DURHAM, North Carolina--Parion Sciences, Inc. and Kainos Medicines, Inc. have announced entering into an agreement to codevelop Parion's proprietary epithelial sodium channel blocker, P-552, for the treatment of dry mouth associated with primary Sjogren's syndrome.
Under the agreement, the companies will collaborate in the clinical development of P-552. Kainos will provide funding to help advance the program through the end of Phase II clinical testing, supplying up to $25 million upon completion of all milestones.
Parion will be responsible for the oversight of the clinical development program while Kainos will provide CMC (chemistry, manufacturing and controls) expertise. Upon successful completion of the Phase II program, Parion and Kainos will determine the Phase III clinical development and commercialization of P-552.
In a Phase I/II clinical study completed in April 2008, P-552 was found to be safe and tolerable in subjects with primary Sjogren's disease. The study demonstrated promising results in several quality of life parameters, including mouth dryness, mouth comfort and ability to sleep, as assessed by Visual Analogue Scale.

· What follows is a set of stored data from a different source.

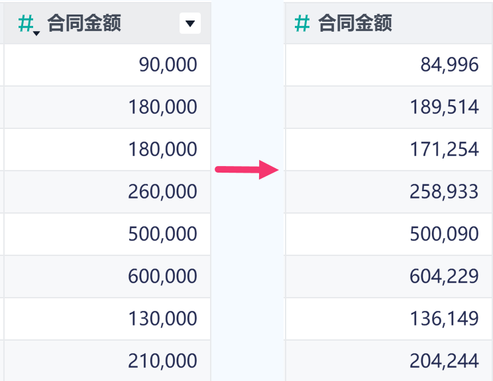Viewport: 493px width, 381px height.
Task: Select the 500,090 cell
Action: click(x=389, y=234)
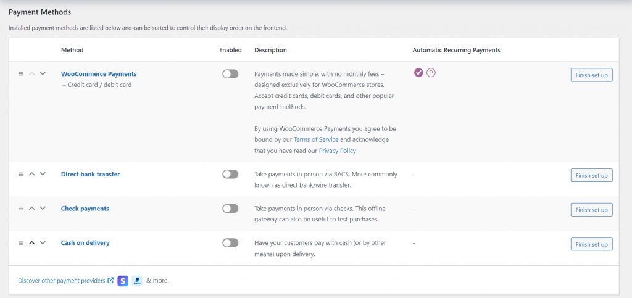The width and height of the screenshot is (632, 298).
Task: Click the purple recurring payments checkmark icon
Action: (x=418, y=73)
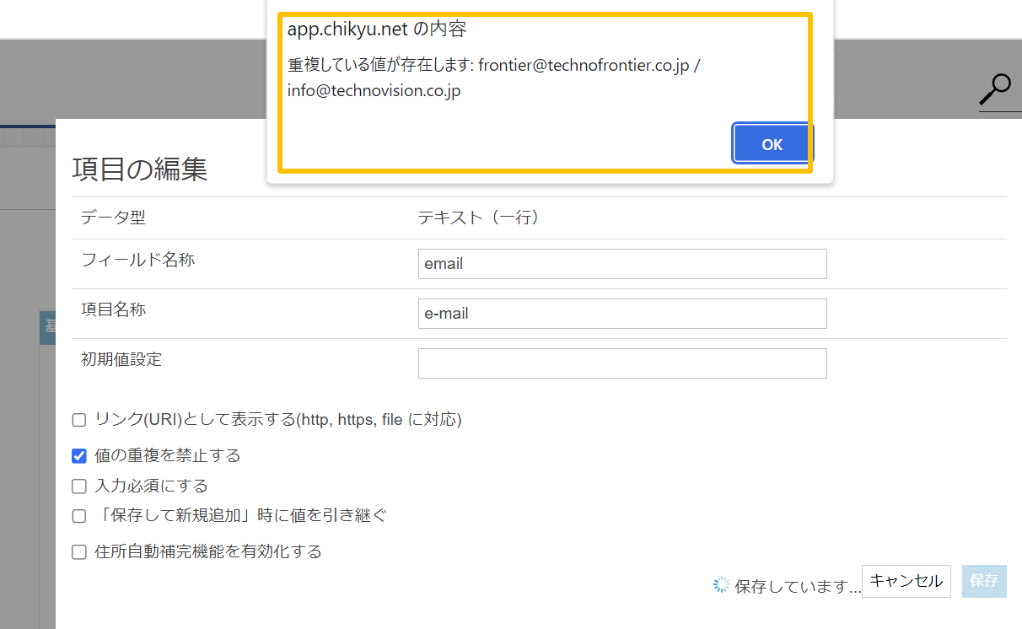Viewport: 1022px width, 629px height.
Task: Click the empty 初期値設定 input box
Action: 621,363
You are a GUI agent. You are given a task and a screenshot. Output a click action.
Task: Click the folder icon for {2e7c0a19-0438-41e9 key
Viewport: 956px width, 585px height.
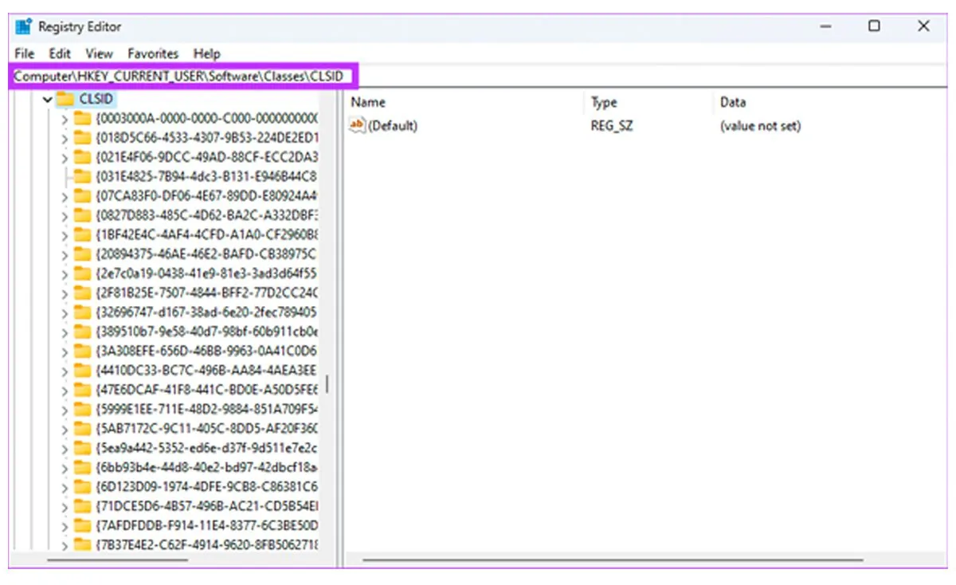pyautogui.click(x=82, y=273)
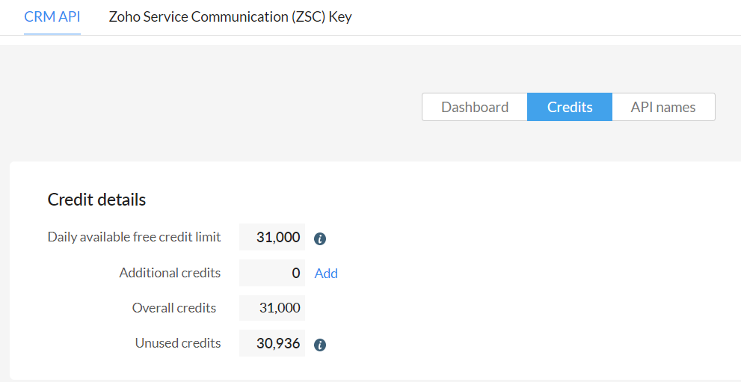Select the Dashboard view button
The width and height of the screenshot is (741, 382).
click(x=475, y=107)
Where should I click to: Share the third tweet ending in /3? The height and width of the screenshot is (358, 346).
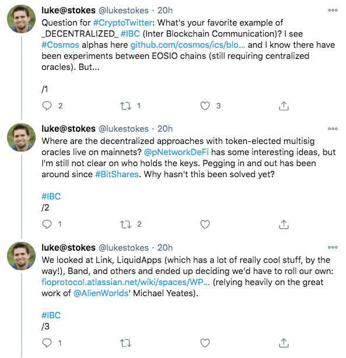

"Sjogren's syndrome patients are seeking effective relief of their dry mouth. By combining the talents and expertise of two proven development teams, we believe we can accelerate the clinical development of P-552 to effectively address this unmet need," said M. Ross Johnson, Parion chief executive officer.
"This partnership represents the second application of our portfolio of sodium channel blockers as we continue to expand Parion's unique technology and novel compound library into other diseases requiring mucosal hydration."
"I am very pleased that Kainos and Parion will be working together on the development of P-552," said M.C. Kang, Kainos chief executive officer. "Strategically, each partner brings its complementary expertise to the collaboration. This will provide a comprehensive and complete development program for P-552 and support the business strategy of Kainos Medicines."
Epithelial sodium channel (ENaC) blockers, such as P-552, are unique therapeutic agents developed to maintain and stimulate hydration on the body's mucosal surfaces, including those of the lung, mouth, nose, eye and gastrointestinal tract. Improving the mucosal hydration in the mouth addresses quality of life problems associated with oral dryness caused by Sjogren's syndrome.
Sjogren's syndrome is a chronic disorder that occurs when a person's immune system attacks and destroys moisture-producing glands, including the salivary and tear glands. There are currently no specific topical pharmaceutical medications to alleviate the symptoms of dry mouth associated with Sjogren's syndrome.
The syndrome can cause difficulty with chewing and swallowing, decreased sense of taste, hoarseness, coughing and an increase in dental cavities.